Dass es Bereitschaft gibt, sich für solche Projekte zu engagieren, habe ich in meiner Arbeit für die Diakonie in Hamburg persönlich erfahren:
Gemeinsam mit einer Selbsthilfegruppe von Obdachlosen gründeten wir 1993 nach einem Londoner Vorbild die Straßenzeitung „Hinz & Kunzt“, die inzwischen in vielen Städten Nachfolger gefunden hat. Wenige Monate nach dem erfolgreichen Start besuchte mich eine begeisterte Leserin der neuen Zeitung. Sie war Journalistin und ihr Mann Architekt. Temperamentvoll trug sie mir ihre neue Idee vor: Obdachlose brauchten vor allem ein Dach über den Kopf. Sie sagte in etwa: „Ihr müsst die alte Idee der Gotteswohnungen wiederbeleben. Im Mittelalter baute man doch an die Kirchen kleine Zeilen von Buden an und ließ dort die Armen der Gemeinde ohne Miete - für Gotteslohn – wohnen. Hat Jesus nicht gelehrt: ‚Wer sein Leben verliert um meinetwillen, der wird es gewinnen.’ Dies gilt auch für die Kirche als ganze. Die Kirche hat in Hamburg rund um die 200 Kirchengebäude kleine Grünzonen. Warum könnt ihr nicht mit den obdachlosen Menschen teilen und solche Gottesbuden neben den Kirchen errichten?“
Etliche Gemeinden in Hamburg – arme ebenso wie reiche – ließen sich für diese Idee begeistern. Es entstanden 29 Häuschen. Wir nannten Sie Kirchenkaten. Jede 18 m² groß, mit kleiner Veranda und dem lange vermissten Briefkasten. Auch viele Spender konnten wir für dieses einleuchtende Projekt gewinnen. Max Schmeling etwa stiftete für jede neue Kate 10.000,-- DM.

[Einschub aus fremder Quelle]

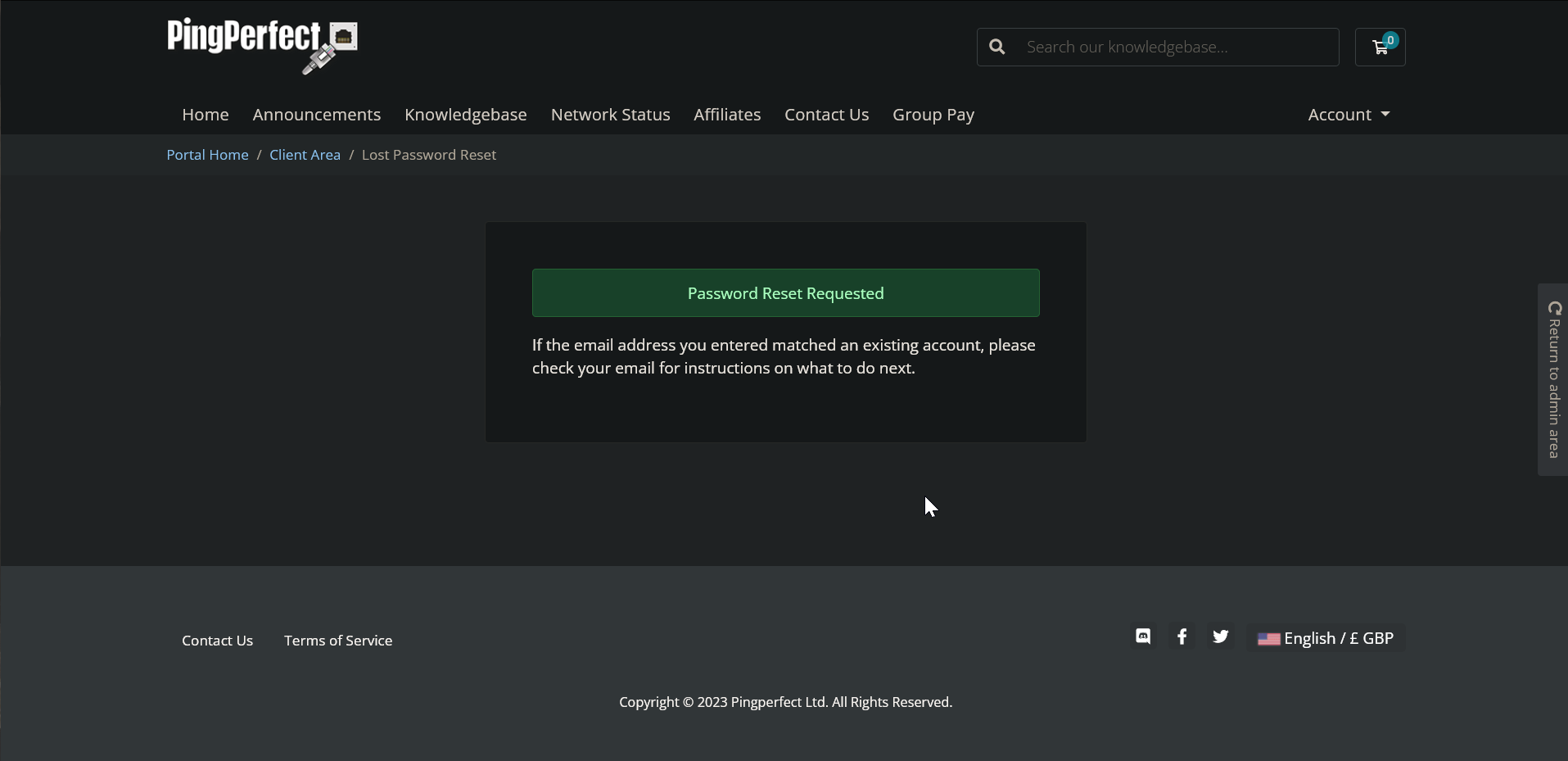
Task: Open Knowledgebase from the navigation bar
Action: pos(465,115)
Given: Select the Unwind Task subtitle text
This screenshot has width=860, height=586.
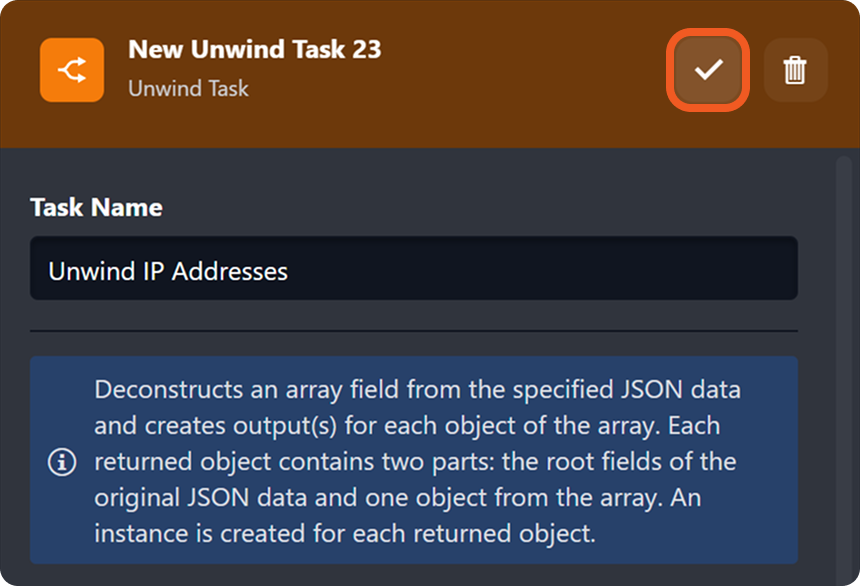Looking at the screenshot, I should pos(189,88).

Die erste Eröffnungsfeier war besonders bewegend. Einer der Bewohner erzählte mir von seinen 17 Jahren ohne Dach über dem Kopf. Mindestens einmal in der Nacht müßte er raus, um nach den Sternen zu sehen. Ob er ein ganzes Jahr durchhalten werde, wisse er nicht. Vielleicht müsse er doch einmal 14 Tage Urlaub von der Kate nehmen.
Als wir im vergangenen Jahr das 10-Jahre-Jubiläum der Kirchenkaten feierten, waren alle Gemeinden überzeugt, dass es sich gelohnt habe. Wir konnten helfen und mancher Neuanfang gelang.